What you have to do: Search the listing for the word "agent" and return each line that contains it.
START Raw data
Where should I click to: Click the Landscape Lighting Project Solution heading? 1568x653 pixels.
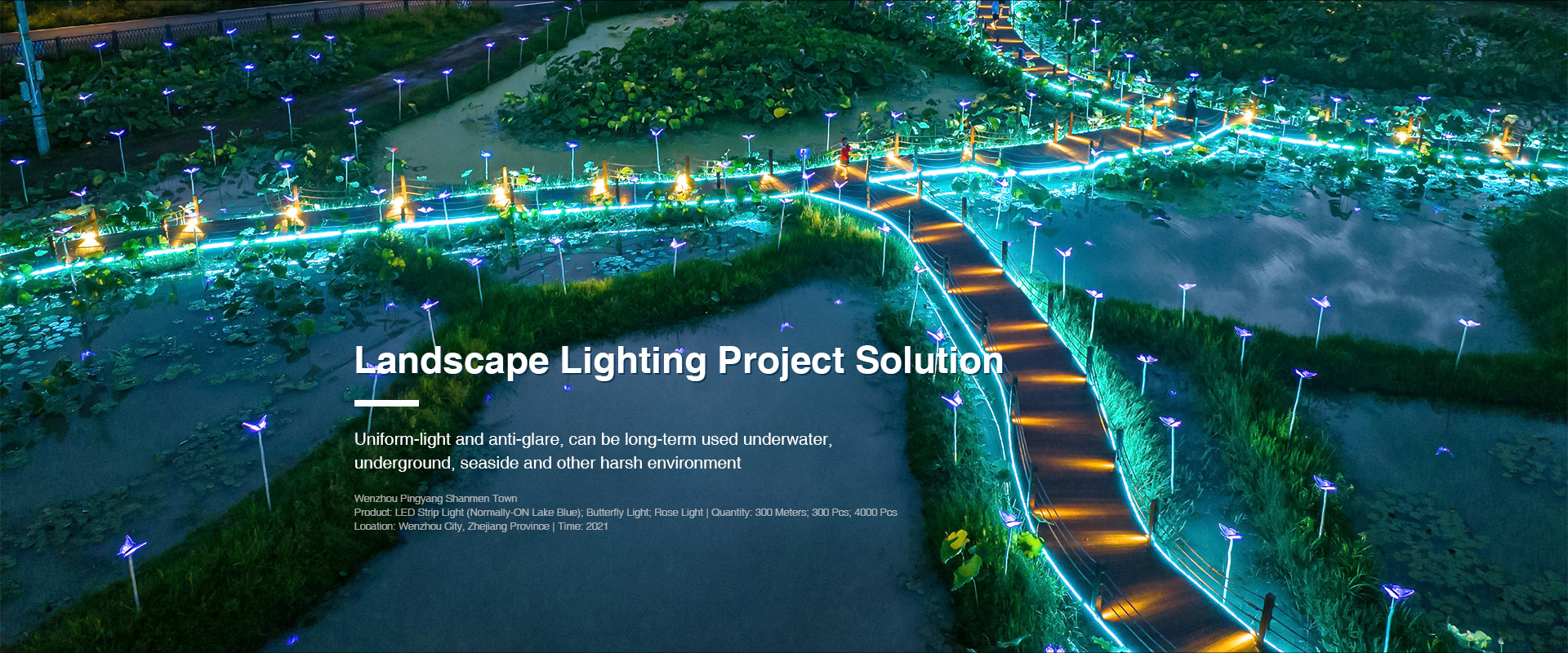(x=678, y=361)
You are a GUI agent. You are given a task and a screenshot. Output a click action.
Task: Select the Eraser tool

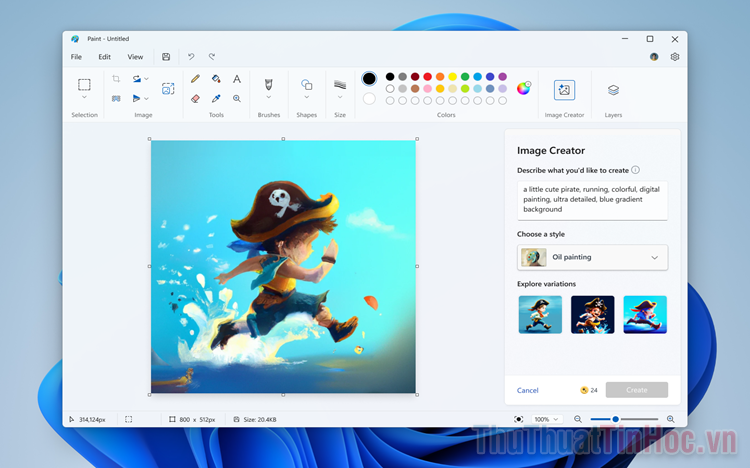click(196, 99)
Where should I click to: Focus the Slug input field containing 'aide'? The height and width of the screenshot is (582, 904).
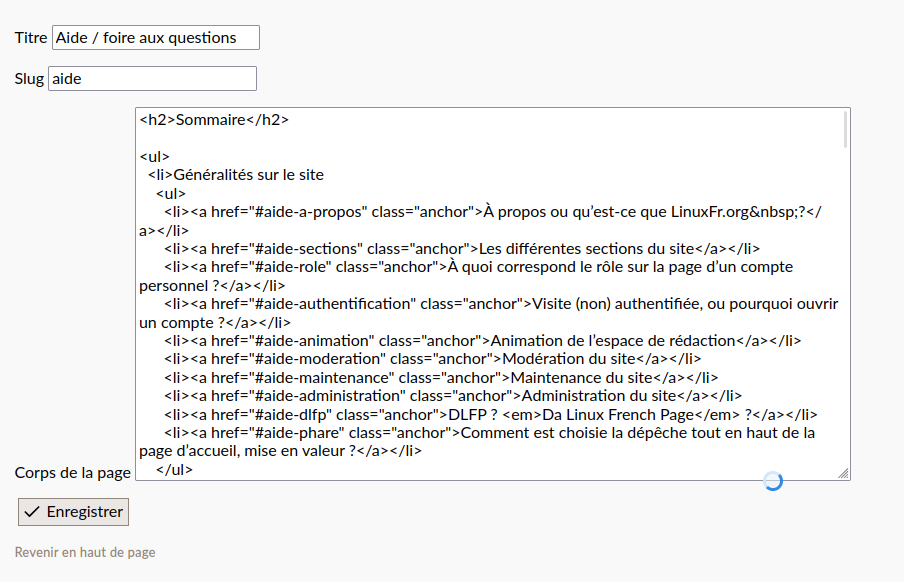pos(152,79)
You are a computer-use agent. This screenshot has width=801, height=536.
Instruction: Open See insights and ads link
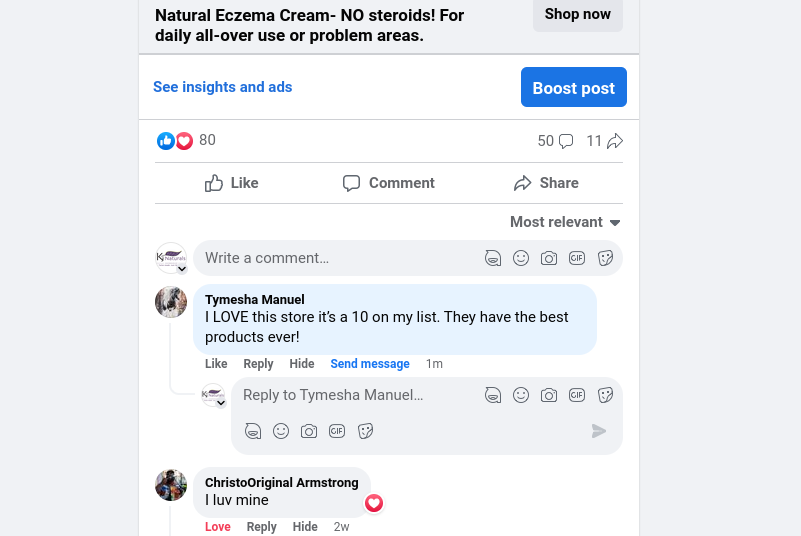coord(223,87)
END Raw data
START Raw data
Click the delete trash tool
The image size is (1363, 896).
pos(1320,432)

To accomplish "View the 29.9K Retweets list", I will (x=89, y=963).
END Raw data
Solution for this task:
You are a GUI agent. You are given a task and a screenshot. Output a click action.
You are a computer-use agent. This screenshot has width=801, height=536.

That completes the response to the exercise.